(Stored records)
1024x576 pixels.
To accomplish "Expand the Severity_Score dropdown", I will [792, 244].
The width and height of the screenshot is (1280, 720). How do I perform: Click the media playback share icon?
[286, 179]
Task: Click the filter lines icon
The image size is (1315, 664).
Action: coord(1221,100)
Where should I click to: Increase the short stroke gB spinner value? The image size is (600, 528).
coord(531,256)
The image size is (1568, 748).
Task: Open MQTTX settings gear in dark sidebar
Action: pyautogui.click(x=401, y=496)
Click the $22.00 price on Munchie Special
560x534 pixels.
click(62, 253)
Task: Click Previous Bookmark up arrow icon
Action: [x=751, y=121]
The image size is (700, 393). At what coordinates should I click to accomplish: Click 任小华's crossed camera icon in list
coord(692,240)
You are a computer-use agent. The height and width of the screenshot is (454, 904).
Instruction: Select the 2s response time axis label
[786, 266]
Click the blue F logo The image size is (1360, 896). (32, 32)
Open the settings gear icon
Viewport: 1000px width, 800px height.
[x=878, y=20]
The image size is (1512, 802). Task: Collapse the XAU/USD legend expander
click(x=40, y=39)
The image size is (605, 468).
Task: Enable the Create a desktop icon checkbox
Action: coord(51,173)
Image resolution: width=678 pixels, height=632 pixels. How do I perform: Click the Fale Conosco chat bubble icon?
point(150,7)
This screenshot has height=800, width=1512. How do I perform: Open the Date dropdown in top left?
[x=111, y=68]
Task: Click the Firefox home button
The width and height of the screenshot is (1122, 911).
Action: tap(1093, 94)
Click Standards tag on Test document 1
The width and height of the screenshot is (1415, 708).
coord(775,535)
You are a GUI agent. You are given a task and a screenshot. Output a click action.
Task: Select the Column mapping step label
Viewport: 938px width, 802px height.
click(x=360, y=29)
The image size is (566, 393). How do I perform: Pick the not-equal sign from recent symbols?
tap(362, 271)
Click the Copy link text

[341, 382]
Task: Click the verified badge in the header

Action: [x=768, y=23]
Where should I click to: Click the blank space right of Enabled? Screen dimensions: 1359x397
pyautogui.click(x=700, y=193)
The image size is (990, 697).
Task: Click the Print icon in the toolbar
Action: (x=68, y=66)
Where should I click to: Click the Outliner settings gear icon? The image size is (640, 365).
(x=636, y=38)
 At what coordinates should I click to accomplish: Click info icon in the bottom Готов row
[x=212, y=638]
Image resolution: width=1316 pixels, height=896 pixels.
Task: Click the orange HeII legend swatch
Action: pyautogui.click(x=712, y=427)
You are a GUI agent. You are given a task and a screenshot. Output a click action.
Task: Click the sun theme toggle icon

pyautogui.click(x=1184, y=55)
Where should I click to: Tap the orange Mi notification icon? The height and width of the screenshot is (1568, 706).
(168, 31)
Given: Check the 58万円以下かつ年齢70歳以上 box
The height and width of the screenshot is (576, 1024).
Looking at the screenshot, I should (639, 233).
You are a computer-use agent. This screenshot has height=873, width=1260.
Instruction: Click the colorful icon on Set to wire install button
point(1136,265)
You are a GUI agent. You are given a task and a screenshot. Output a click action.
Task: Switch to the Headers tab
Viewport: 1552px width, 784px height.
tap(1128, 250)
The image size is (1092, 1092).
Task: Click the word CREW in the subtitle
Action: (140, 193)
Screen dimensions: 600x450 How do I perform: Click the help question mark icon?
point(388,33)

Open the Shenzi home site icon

Work to be completed: Print out every record, character for character.

Output for this exercise:
1024x576 pixels.
To accomplish "Expand the Severity_Score dropdown", I will [792, 244].
The width and height of the screenshot is (1280, 720). How do I perform: Click the media playback share icon?
[286, 179]
Task: Click the filter lines icon
The image size is (1315, 664).
Action: coord(1221,100)
Where should I click to: Increase the short stroke gB spinner value? The image size is (600, 528).
coord(531,256)
The image size is (1568, 748).
Task: Open MQTTX settings gear in dark sidebar
Action: pyautogui.click(x=401, y=496)
Click the $22.00 price on Munchie Special
560x534 pixels.
click(62, 253)
Task: Click Previous Bookmark up arrow icon
Action: [x=751, y=121]
The image size is (700, 393). At what coordinates should I click to accomplish: Click 任小华's crossed camera icon in list
coord(692,240)
You are a computer-use agent. The height and width of the screenshot is (454, 904).
Instruction: Select the 2s response time axis label
[786, 266]
Click the blue F logo The image size is (1360, 896). (32, 32)
Open the settings gear icon
Viewport: 1000px width, 800px height.
[x=878, y=20]
The image size is (1512, 802). Task: Collapse the XAU/USD legend expander
click(x=40, y=39)
The image size is (605, 468).
Task: Enable the Create a desktop icon checkbox
Action: coord(51,173)
Image resolution: width=678 pixels, height=632 pixels. How do I perform: Click the Fale Conosco chat bubble icon?
point(150,7)
This screenshot has height=800, width=1512. How do I perform: Open the Date dropdown in top left?
[x=111, y=68]
Task: Click the Firefox home button
The width and height of the screenshot is (1122, 911).
Action: tap(1093, 94)
Click Standards tag on Test document 1
The width and height of the screenshot is (1415, 708).
coord(775,535)
You are a GUI agent. You are given a task and a screenshot. Output a click action.
Task: Select the Column mapping step label
Viewport: 938px width, 802px height.
click(x=360, y=29)
The image size is (566, 393). How do I perform: Pick the not-equal sign from recent symbols?
tap(362, 271)
Click the Copy link text

[341, 382]
Task: Click the verified badge in the header

Action: [x=768, y=23]
Where should I click to: Click the blank space right of Enabled? Screen dimensions: 1359x397
pyautogui.click(x=700, y=193)
The image size is (990, 697).
Task: Click the Print icon in the toolbar
Action: (x=68, y=66)
Where should I click to: Click the Outliner settings gear icon? The image size is (640, 365).
(x=636, y=38)
 At what coordinates should I click to accomplish: Click info icon in the bottom Готов row
[x=212, y=638]
Image resolution: width=1316 pixels, height=896 pixels.
Task: Click the orange HeII legend swatch
Action: pyautogui.click(x=712, y=427)
You are a GUI agent. You are given a task and a screenshot. Output a click action.
Task: Click the sun theme toggle icon

pyautogui.click(x=1184, y=55)
Where should I click to: Tap the orange Mi notification icon? The height and width of the screenshot is (1568, 706).
(168, 31)
Given: Check the 58万円以下かつ年齢70歳以上 box
The height and width of the screenshot is (576, 1024).
Looking at the screenshot, I should (639, 233).
You are a computer-use agent. This screenshot has height=873, width=1260.
Instruction: Click the colorful icon on Set to wire install button
point(1136,265)
You are a GUI agent. You are given a task and a screenshot. Output a click action.
Task: Switch to the Headers tab
Viewport: 1552px width, 784px height.
tap(1128, 250)
The image size is (1092, 1092).
Task: Click the word CREW in the subtitle
Action: (140, 193)
Screen dimensions: 600x450 How do I perform: Click the help question mark icon?
point(388,33)

Open the Shenzi home site icon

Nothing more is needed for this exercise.